Der Volkswagen-Konzern (VW) sichert sich auf ähnliche Weise ab. „Durch unsere Produktion in Mexiko, das zum Einzugsgebiet des Dollars gehört, sind wir relativ gut abgesichert“, sagte Thomas Mickeleit, der Chefsprecher von VW. „Aber für ein exportorientiertes Unternehmen wie uns bringt natürlich jede Veränderung der Währung Verluste.“ Da jedoch zwei Drittel des Exports bis Ende 2004 durch Hedging abgesichert werden, sieht sich VW in einer guten Position – selbst bei einem weiteren Anstieg des Euro.

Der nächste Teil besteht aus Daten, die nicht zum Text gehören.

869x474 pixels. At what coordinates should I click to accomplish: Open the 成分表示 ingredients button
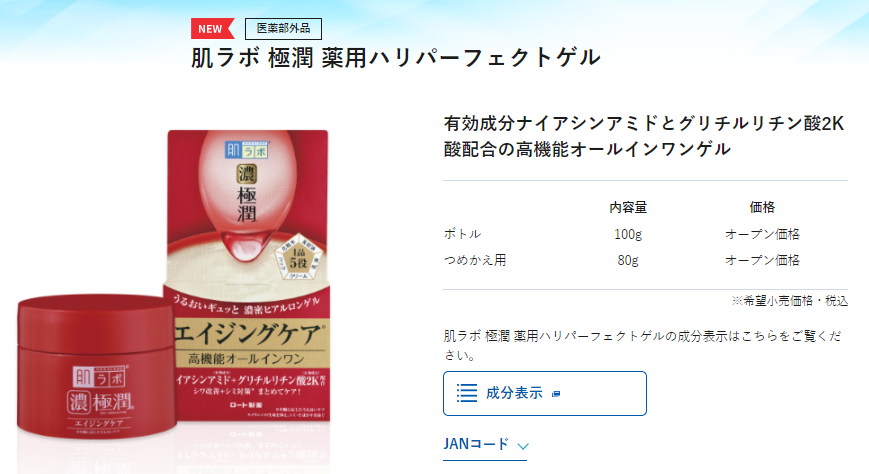click(545, 393)
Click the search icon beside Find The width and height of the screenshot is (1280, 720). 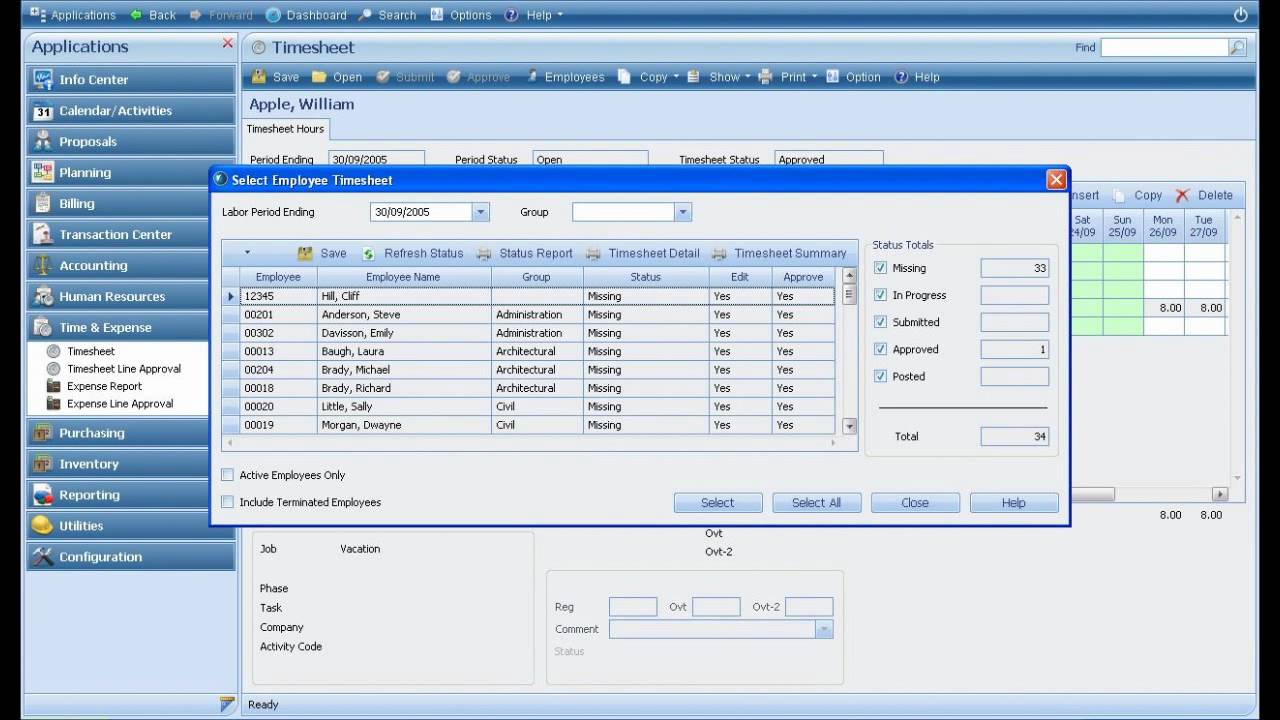point(1237,47)
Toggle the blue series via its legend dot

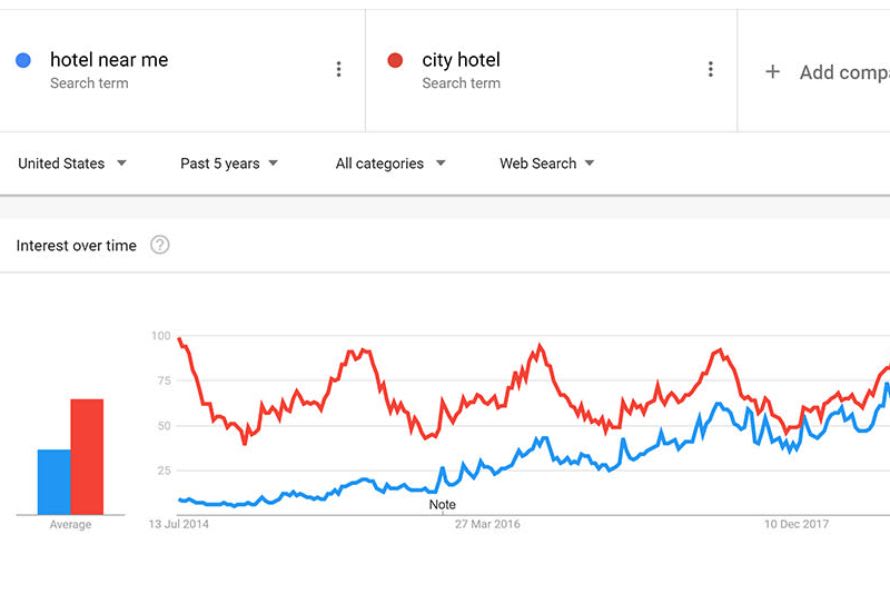[25, 60]
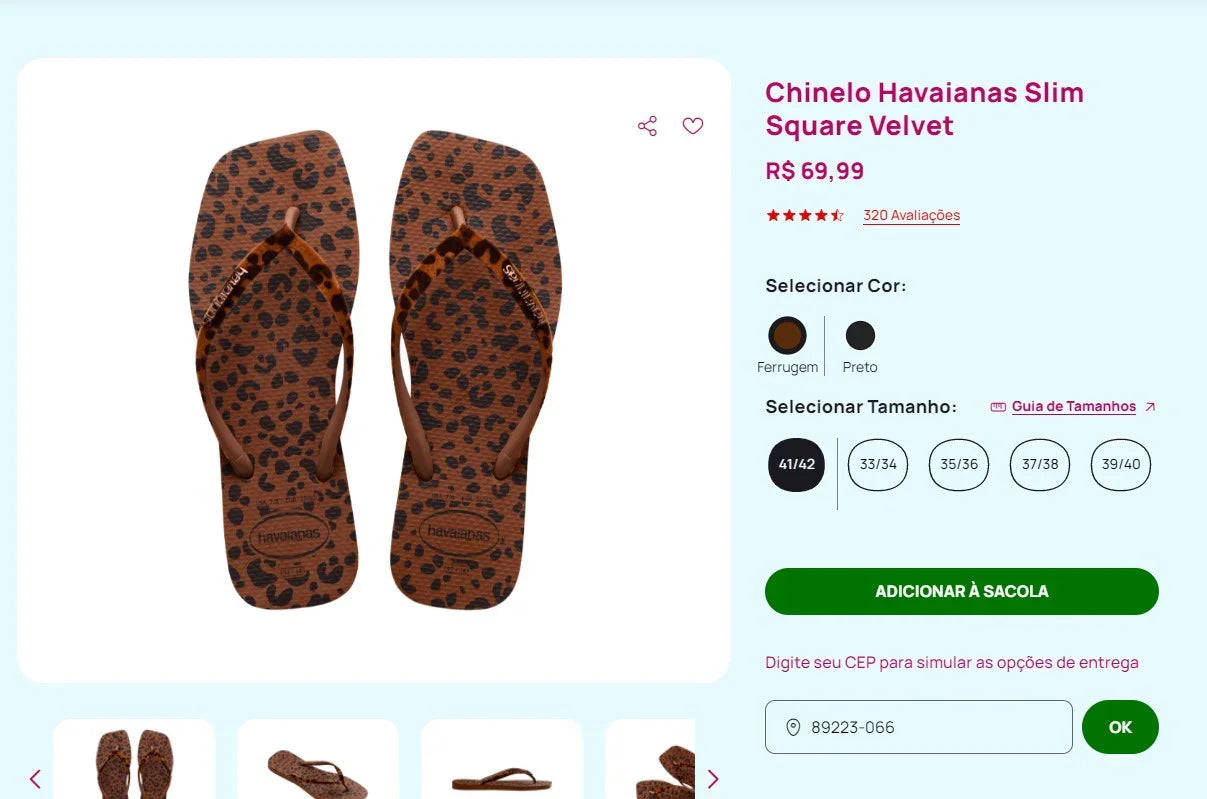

„Der Maschinenbau ist im Vergleich zu anderen Industriezweigen nur unterdurchschnittlich vom hohen Euro-Kurs betroffen“, sagte Olaf Wortmann, Konjunkturexperte vom Verband der Investitionsgüterindustrie (VDMA). Andere Faktoren wie die allgemein schlechten Wachstumsaussichten seien mindestens ebenso an der augenblicklichen Situation beteiligt. „Aber natürlich drückt der aktuelle Kurs auf die Renditen einzelner Unternehmen und lässt die Gewinnmarge schrumpfen“, sagte Wortmann. Es gingen eben einfach nicht genug Aufträge ein. Die Nachfrage spiele im Maschinensektor eine große Rolle und gerade für Sonderanfertigungen gelte, dass die Bestellungen relativ kursunabhängig seien. „Eine Schmerzgrenze für die Höhe des Euro ist deshalb schlecht auszumachen“, sagt der Konjunkturexperte.

„Übertriebene Aufregung“

Die Volkswirte der Banken sehen derweil den Euroanstieg gelassen. „Die Aufregung ist übertrieben“, sagte Ulrich Ramm, Chefvolkswirt der Commerzbank in Frankfurt (Main), dem Tagesspiegel. „Als es die D-Mark noch gab, haben wir ähnliche Wechselkurs-Niveaus gesehen, ohne dass die Wirtschaft Schaden genommen hat.“ Zudem federe die Größe des Euro-Raumes Währungsschwankungen ab. Und auf der anderen Seite steige auch die Kaufkraft der Deutschen. „Öl zum Beispiel wird durch den schwachen Dollar sehr viel preiswerter“, sagte Ramm. Auch Karsten Junius, Währungsexperte bei der Deka-Bank in Frankfurt (Main), sieht vorerst keinen großen Schaden durch die Euroaufwertung. „Sobald die Weltwirtschaft anzieht, sind Produkte aus Deutschland gefragt, in erster Linie Investitionsgüter. Die sind nun einmal in aller Welt nötig, sobald die Nachfrage wieder steigt“, sagte er. Getroffen vom starken Euro seien eher Länder wie Italien, deren Exportprodukte viel preissensibler seien.